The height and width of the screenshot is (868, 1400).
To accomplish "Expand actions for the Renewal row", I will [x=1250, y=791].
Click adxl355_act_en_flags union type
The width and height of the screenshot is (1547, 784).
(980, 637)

=====

A verbatim copy of all the records is to be produced.

### [FINISHED EXERCISE]
The height and width of the screenshot is (868, 1400).
To accomplish "Expand actions for the Renewal row", I will [x=1250, y=791].
Click adxl355_act_en_flags union type
The width and height of the screenshot is (1547, 784).
(980, 637)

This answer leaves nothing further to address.